Common misconceptions about the East African Common Market Protocol

Since the East African Common Market Protocol came into force on July 1, 2010,  many misconceptions  about its immediate legal implications have arisen. Below I discuss some of them;

Since the East African Common Market Protocol came into force on July 1, 2010,  many misconceptions  about its immediate legal implications have arisen. Below I discuss some of them;

Misconception No 1; East African nationals can now use national IDs to travel within the EAC territory
On 2nd July, 2010 a day after the The EAC Common Market Protocol came into force, one of TVR’s news items featured a number of Rwandan travelers who, hoping to travel to Uganda, had arrived at the Gatuna border post and presented their national IDs to the immigration officers as their only travel document.

The travelers interviewed by TVR explained that they had been informed that with the coming into force of the Protocol, one would no longer be required to present a passport or temporary travel document when moving from one Partner State to another.

Unfortunately they were mistaken and had to be turned away.  While the Protocol envisages that Third Generation (Machine Readable) identity cards will eventually be accepted as travel documents when moving within EAC territory, this dream will only become a reality when more Partner states follow Rwanda ’s lead and  switch to using these Third Generation identity cards. 

Currently all the other Partner states are at varying stages of implementing introducing this IDs. In the meantime, all East African citizens are still required to travel with their passports or temporary travel document when traveling to Partner states not being their own.
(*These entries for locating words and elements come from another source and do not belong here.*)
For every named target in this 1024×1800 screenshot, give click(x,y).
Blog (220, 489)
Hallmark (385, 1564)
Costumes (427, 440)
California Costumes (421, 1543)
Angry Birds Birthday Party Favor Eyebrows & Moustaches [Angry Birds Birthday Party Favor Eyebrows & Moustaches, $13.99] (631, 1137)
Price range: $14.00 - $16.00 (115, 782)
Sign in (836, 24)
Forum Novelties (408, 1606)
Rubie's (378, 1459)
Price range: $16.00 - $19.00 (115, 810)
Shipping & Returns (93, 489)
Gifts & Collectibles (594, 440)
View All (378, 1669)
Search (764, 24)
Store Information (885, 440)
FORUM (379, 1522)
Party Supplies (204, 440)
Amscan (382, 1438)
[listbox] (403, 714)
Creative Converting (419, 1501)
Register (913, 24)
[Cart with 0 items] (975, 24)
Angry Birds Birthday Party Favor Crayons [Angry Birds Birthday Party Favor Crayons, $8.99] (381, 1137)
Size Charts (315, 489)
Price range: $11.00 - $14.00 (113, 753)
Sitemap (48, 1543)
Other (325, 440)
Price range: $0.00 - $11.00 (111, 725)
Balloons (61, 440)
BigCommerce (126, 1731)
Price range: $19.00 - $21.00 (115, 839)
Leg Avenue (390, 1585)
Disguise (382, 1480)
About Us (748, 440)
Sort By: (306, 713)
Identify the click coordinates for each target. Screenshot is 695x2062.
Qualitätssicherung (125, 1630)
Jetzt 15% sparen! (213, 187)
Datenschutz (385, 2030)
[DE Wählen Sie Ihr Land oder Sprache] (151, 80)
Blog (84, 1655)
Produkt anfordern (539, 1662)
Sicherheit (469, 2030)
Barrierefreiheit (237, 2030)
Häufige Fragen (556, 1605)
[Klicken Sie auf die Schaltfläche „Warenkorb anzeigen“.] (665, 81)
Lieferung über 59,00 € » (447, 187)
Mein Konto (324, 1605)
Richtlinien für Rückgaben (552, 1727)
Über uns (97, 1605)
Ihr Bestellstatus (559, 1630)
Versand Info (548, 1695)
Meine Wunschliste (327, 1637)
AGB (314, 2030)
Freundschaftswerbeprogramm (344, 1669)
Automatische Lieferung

Misconception No 2.  Work permits for East African nationals have now been abolished in all East African Countries

The Protocol does not abolish work permits for East African nationals in Partner states. However, it permits East African citizens to stay in Partner states not being their own for up to 6 months without requiring a work permit or resident visa instead of 3 months as was the case previously.

After the first 6 months, an East African citizen who is employed in a Partner state not being his or her own will be required to apply for a work permit. However, Rwanda and Kenya have waived work permit fees for East African nationals work permits meaning that work permits can be obtained for free in Rwanda and Kenya. Uganda, Tanzania and Burundi continue to levy work permit fees.

Misconception No 3. East African nationals can now acquire full title to land in any Partner State
This misconception vividly captures the fears of some Ugandans and Tanzanians who believe that their cheap expansive fertile lands shall be grabbed by rich Kenyan, Rwandan or Burundian folk who do not have sufficient arable land in their own countries Such fears are unfounded.

The framers of the Protocol left it to Partner states to continue to determine their own land policy vis-à-vis citizens of other EAC Partner states. As such, Uganda and Tanzania will not be required to amend their land laws which currently limit foreign ownership of land to leasehold titles only.

They are many other misconceptions in relation to the Protocol. What is important is that we understand that the implementation of the Common Market Protocol is a gradual process, not something whose provisions took effect from 1st July, 2010. 

The Protocol lays out broadly the four freedoms it aspires to achieve in the Partner states viz, free movement of labour and persons, capital, goods and services, however, in order to give effect to these aspirations, Partner states have to amend their existing laws first.